*Problem to solve*:
Lay out the material as a numbered list, from the line with "Membership (942, 23)" to the line with "Subscribe Now (187, 1240)", including both of those lines and leaving out any blank lines.

*Dataset records*:

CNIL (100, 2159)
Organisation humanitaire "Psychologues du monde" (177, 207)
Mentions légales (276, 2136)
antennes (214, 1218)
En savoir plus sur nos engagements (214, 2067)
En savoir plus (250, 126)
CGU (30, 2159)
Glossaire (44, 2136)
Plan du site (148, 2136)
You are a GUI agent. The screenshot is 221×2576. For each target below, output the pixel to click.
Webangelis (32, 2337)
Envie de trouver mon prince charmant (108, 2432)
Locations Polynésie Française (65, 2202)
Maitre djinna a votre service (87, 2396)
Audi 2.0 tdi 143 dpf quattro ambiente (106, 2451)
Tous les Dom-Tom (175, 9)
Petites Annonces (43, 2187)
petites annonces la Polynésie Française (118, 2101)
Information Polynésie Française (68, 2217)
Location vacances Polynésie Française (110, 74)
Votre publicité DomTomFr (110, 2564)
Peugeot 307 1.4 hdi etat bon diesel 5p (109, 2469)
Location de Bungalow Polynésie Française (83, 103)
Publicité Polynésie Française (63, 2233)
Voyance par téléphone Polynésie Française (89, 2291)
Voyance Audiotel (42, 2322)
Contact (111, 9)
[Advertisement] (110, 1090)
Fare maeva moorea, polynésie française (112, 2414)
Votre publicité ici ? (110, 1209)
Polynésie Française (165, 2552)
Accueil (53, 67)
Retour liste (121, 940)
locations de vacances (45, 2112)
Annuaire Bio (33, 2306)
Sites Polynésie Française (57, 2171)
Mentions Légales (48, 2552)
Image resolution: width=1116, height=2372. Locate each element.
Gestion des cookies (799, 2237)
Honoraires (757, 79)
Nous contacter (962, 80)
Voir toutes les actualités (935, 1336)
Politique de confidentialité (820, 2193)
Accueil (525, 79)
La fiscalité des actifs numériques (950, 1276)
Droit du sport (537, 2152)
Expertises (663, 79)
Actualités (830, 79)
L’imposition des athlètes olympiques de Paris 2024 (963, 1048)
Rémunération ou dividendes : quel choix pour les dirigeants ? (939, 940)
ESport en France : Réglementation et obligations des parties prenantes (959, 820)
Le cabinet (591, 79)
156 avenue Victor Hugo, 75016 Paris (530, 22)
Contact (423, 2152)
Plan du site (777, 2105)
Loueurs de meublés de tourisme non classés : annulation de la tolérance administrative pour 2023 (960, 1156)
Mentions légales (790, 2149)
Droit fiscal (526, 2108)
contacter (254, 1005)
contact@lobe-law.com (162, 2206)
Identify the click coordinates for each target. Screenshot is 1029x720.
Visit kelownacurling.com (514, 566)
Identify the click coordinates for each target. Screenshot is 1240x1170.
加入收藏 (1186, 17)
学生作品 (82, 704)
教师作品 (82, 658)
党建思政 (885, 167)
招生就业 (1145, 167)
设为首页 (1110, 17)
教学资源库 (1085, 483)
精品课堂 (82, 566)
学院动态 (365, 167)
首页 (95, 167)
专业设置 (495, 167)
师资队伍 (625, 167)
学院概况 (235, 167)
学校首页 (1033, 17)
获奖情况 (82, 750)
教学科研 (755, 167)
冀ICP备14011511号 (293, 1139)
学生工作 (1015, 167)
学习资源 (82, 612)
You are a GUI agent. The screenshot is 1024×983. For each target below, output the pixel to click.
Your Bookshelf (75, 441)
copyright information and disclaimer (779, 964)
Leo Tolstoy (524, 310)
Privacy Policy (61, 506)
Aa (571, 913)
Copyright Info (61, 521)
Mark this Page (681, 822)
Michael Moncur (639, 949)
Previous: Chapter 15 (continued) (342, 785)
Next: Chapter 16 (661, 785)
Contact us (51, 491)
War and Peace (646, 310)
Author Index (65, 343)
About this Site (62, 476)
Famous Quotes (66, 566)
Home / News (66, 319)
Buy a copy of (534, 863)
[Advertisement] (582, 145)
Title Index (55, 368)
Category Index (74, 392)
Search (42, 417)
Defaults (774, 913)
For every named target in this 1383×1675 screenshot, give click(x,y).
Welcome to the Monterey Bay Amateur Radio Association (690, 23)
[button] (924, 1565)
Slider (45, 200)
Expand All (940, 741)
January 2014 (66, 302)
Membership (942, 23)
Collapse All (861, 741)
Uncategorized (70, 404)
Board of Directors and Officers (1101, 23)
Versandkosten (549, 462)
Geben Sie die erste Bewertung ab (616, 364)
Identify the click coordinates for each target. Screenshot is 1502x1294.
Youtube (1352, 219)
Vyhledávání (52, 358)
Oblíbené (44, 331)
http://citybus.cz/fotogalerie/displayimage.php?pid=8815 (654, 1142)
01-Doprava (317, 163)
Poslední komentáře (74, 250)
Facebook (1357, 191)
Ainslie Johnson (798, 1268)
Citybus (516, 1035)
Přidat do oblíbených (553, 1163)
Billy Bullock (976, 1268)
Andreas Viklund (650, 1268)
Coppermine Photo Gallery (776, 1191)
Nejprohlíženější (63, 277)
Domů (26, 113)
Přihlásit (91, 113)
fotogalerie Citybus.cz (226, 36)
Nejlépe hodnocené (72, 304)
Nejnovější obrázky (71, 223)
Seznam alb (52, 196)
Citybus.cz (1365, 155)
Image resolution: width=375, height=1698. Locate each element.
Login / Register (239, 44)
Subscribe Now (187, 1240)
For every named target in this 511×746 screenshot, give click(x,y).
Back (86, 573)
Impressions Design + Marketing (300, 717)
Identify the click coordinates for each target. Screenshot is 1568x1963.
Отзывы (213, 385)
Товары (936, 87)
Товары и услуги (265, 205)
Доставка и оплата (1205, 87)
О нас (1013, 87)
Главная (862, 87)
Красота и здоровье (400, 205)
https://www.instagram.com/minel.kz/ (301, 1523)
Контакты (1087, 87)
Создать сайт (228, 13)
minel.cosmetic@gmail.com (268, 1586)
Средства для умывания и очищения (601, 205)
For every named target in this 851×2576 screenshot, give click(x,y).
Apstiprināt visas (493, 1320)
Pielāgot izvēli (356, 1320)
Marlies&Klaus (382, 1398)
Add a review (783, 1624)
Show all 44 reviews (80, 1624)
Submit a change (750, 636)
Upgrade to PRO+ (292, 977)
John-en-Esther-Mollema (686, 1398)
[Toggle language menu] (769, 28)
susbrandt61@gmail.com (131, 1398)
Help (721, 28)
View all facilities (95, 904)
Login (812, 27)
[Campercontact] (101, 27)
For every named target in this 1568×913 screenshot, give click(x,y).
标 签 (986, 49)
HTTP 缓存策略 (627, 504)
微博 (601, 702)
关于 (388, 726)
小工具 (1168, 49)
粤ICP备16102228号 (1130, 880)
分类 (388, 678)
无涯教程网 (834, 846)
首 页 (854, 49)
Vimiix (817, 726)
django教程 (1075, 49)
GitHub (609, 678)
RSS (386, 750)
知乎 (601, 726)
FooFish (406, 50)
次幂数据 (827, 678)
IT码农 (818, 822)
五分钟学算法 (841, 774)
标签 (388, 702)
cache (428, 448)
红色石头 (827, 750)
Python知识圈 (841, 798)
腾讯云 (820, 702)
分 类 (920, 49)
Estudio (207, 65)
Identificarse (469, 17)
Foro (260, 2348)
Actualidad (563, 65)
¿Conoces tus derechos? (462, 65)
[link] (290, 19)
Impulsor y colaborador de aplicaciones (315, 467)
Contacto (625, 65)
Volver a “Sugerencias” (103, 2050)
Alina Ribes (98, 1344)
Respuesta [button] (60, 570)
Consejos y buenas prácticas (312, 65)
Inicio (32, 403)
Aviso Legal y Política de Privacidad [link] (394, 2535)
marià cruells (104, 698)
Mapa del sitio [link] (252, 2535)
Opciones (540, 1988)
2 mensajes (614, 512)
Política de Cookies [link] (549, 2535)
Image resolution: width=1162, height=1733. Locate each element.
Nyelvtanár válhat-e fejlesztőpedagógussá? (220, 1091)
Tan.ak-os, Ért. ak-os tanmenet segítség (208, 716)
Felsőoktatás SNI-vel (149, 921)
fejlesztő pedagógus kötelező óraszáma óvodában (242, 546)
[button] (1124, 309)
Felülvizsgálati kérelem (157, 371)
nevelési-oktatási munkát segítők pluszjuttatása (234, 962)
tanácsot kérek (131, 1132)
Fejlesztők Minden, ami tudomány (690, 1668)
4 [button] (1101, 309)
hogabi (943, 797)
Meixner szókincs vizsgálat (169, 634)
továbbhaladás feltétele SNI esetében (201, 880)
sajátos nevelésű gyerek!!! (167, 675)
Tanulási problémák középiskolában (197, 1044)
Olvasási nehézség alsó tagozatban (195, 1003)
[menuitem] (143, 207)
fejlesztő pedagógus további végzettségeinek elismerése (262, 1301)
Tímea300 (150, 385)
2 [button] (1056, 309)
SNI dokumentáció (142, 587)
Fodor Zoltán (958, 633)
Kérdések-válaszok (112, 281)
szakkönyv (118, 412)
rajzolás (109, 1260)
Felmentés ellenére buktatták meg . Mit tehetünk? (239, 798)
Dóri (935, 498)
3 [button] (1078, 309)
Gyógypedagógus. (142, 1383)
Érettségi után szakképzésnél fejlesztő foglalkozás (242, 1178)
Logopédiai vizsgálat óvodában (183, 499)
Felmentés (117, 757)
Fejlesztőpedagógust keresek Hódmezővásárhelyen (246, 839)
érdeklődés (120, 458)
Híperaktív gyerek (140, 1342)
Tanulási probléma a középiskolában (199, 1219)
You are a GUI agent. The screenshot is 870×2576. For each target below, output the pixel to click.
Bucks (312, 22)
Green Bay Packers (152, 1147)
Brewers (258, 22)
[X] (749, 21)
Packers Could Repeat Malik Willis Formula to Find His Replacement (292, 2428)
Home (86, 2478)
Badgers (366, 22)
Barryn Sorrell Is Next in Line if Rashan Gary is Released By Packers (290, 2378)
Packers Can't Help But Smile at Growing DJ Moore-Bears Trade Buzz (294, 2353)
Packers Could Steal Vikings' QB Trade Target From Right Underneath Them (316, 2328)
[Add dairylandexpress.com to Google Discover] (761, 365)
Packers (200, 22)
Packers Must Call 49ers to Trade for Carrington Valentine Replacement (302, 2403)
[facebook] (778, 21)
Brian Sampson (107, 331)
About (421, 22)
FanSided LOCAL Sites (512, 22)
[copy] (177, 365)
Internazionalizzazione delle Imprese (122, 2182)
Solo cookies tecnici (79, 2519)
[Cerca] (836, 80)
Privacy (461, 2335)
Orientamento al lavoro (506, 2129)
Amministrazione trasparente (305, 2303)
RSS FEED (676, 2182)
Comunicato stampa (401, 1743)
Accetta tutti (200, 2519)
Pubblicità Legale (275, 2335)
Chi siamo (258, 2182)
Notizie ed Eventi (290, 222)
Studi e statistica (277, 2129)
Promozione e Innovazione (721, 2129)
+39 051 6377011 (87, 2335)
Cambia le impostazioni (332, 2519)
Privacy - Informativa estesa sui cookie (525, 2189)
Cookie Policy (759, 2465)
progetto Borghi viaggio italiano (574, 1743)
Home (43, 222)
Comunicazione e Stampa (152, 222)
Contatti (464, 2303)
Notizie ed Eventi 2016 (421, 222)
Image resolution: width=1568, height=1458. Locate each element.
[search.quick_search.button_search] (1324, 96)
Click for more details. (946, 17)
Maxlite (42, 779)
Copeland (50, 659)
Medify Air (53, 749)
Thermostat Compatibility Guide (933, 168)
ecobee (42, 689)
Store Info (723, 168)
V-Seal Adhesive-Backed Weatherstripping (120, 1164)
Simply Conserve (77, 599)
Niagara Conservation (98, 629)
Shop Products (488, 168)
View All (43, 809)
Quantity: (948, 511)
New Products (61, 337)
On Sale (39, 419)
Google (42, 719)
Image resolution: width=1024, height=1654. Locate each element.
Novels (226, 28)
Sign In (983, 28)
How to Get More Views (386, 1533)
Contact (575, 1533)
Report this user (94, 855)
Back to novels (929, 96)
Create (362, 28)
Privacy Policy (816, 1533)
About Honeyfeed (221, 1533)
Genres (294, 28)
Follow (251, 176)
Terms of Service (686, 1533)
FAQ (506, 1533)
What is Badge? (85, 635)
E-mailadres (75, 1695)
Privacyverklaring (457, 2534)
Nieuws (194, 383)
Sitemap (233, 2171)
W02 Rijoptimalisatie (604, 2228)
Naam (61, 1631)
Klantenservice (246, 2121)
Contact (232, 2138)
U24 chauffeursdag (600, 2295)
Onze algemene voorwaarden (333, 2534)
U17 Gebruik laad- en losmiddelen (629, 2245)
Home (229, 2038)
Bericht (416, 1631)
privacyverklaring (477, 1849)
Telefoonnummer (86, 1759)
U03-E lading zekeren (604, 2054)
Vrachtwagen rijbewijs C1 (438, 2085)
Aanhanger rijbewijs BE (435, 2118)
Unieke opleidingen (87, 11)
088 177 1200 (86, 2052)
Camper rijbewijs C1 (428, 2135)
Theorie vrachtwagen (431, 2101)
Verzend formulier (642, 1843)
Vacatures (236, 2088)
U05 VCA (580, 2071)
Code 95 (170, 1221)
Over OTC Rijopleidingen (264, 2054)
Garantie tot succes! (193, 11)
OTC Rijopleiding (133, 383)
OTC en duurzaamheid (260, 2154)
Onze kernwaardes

*Solution*:
1. Membership (942, 23)
2. Collapse All (861, 741)
3. Uncategorized (70, 404)
4. Board of Directors and Officers (1101, 23)
5. Versandkosten (549, 462)
6. Geben Sie die erste Bewertung ab (616, 364)
7. Identify the click coordinates for each target. Screenshot is 1502x1294.
8. Youtube (1352, 219)
9. Vyhledávání (52, 358)
10. Oblíbené (44, 331)
11. http://citybus.cz/fotogalerie/displayimage.php?pid=8815 (654, 1142)
12. 01-Doprava (317, 163)
13. Poslední komentáře (74, 250)
14. Facebook (1357, 191)
15. Ainslie Johnson (798, 1268)
16. Citybus (516, 1035)
17. Přidat do oblíbených (553, 1163)
18. Billy Bullock (976, 1268)
19. Andreas Viklund (650, 1268)
20. Coppermine Photo Gallery (776, 1191)
21. Nejprohlíženější (63, 277)
22. Domů (26, 113)
23. Přihlásit (91, 113)
24. fotogalerie Citybus.cz (226, 36)
25. Nejlépe hodnocené (72, 304)
26. Nejnovější obrázky (71, 223)
27. Seznam alb (52, 196)
28. Citybus.cz (1365, 155)
29. Image resolution: width=375, height=1698. Locate each element.
30. Login / Register (239, 44)
31. Subscribe Now (187, 1240)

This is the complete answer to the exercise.